Leaders interested in advancing their missions, people and community have a golden opportunity, but the window is closing fast. As we all make our way through the shift to remote work and remote IT operations, one message seems to be resounding across almost every conference call, video conference and even team virtual happy hour. That resonating message or sentiment is that we now have more time for work, due to spending less time preparing for and commuting to work.
However, with this gain in time comes an opportunity to fill the time with new strategic activities not just more of the same routine tactical tasks. This applies to all of us, government and contractor, management and operations, and for senior, mid, and junior personnel.
Considering the strain on budgets these days compiled with restrictions on remote interactions, what should leadership champion to their managers and operators? The answer is to double up or “double down,” meaning do more of the highly available, highly relevant and highly beneficial online training from emerging technology providers across the IT landscape, and do it now.

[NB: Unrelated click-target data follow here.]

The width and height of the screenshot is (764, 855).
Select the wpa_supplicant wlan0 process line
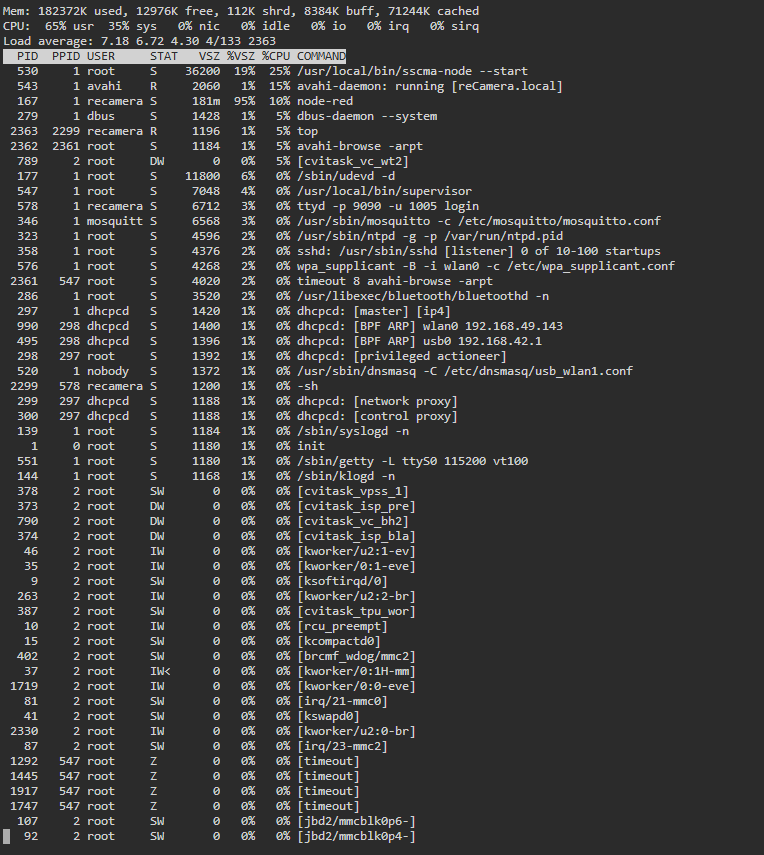pos(342,266)
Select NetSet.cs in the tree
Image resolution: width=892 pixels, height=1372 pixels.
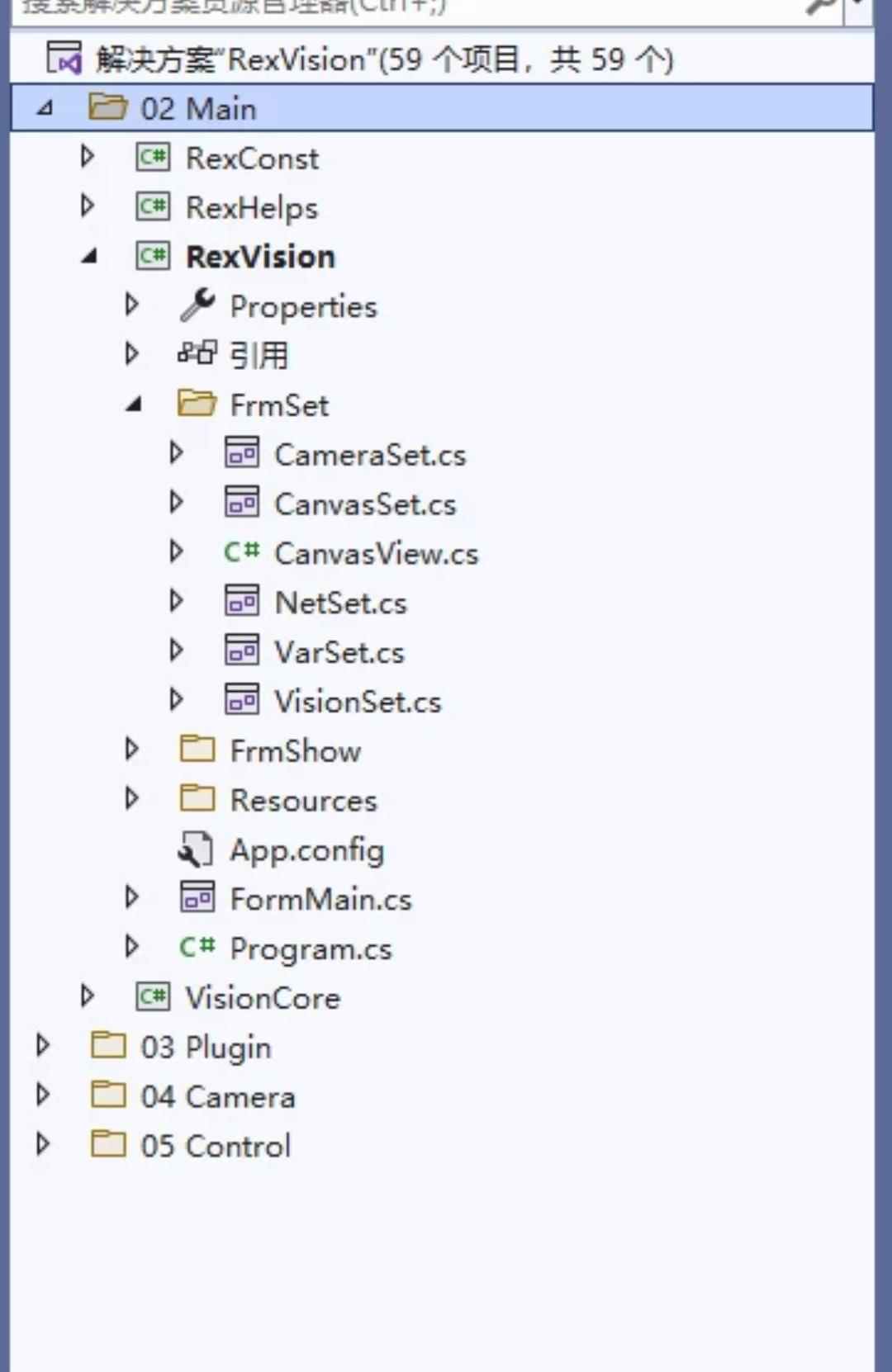[340, 603]
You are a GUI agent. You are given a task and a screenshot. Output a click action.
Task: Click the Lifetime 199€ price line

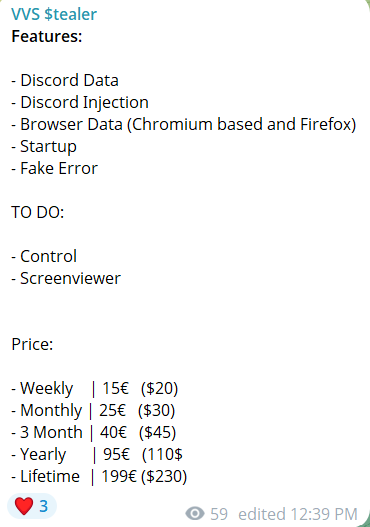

Thanks to cloud service providers, software-as-a-service platform providers, social media platforms and emerging artificial intelligence, machine learning and robotic process automation providers, there is an abundance of free, online training that will benefit all who pursue it.
But the time to increase this training will pass quickly because once new habits form and/or old routines return, the opportunity to inject education will wane. Leaders should recognize that there are three prominent reasons to encourage more training now:
- Strengthen agency mission readiness.
- Advance individuals’ professional skill sets and subject matter expertise.
- Fortify our IT community as the speed of change continues to increase.
First, from a mission operations perspective, cross-training staff on emerging and/or maturing technologies increases resiliency and improves continuity of operations, plus, by furthering the education of managers to more technical aspects of the tools being consumed by the mission can improve planning, reduce miscommunication, and enable decision making.
Second, from an individual’s perspective, continued education focusing on emerging technology including obtaining accreditations (usually less technical for business roles) and certifications (usually more technical for developers, architects, and analysts) improves job satisfaction and performance, which benefits both the person and the mission.
Third, from a community perspective, more training for junior, mid and senior personnel will help fill some of the talent deficit gap the global IT community is facing. Obviously, this training of existing personnel does not increase the pipeline or “growth” of new IT talent, but it can help refine and even reskill human capital along the way.
Organizations and leaders should consider adding free, online training of appropriate technologies to well-established human resources programs, to popular Pathways programs consisting of thematic training for specific, emerging technologies, to formal personnel development programs, and even as informal encouragements to their teams and individuals to train more.
Keeping up with the rate of technology change is a challenge for us all, and with the seemingly “new normal”, those who do not inject more free, online training will regret missing the chance to benefit their missions, their people, and our community.
Brendan Walsh is senior vice president of Partners Relations at 1901 Group.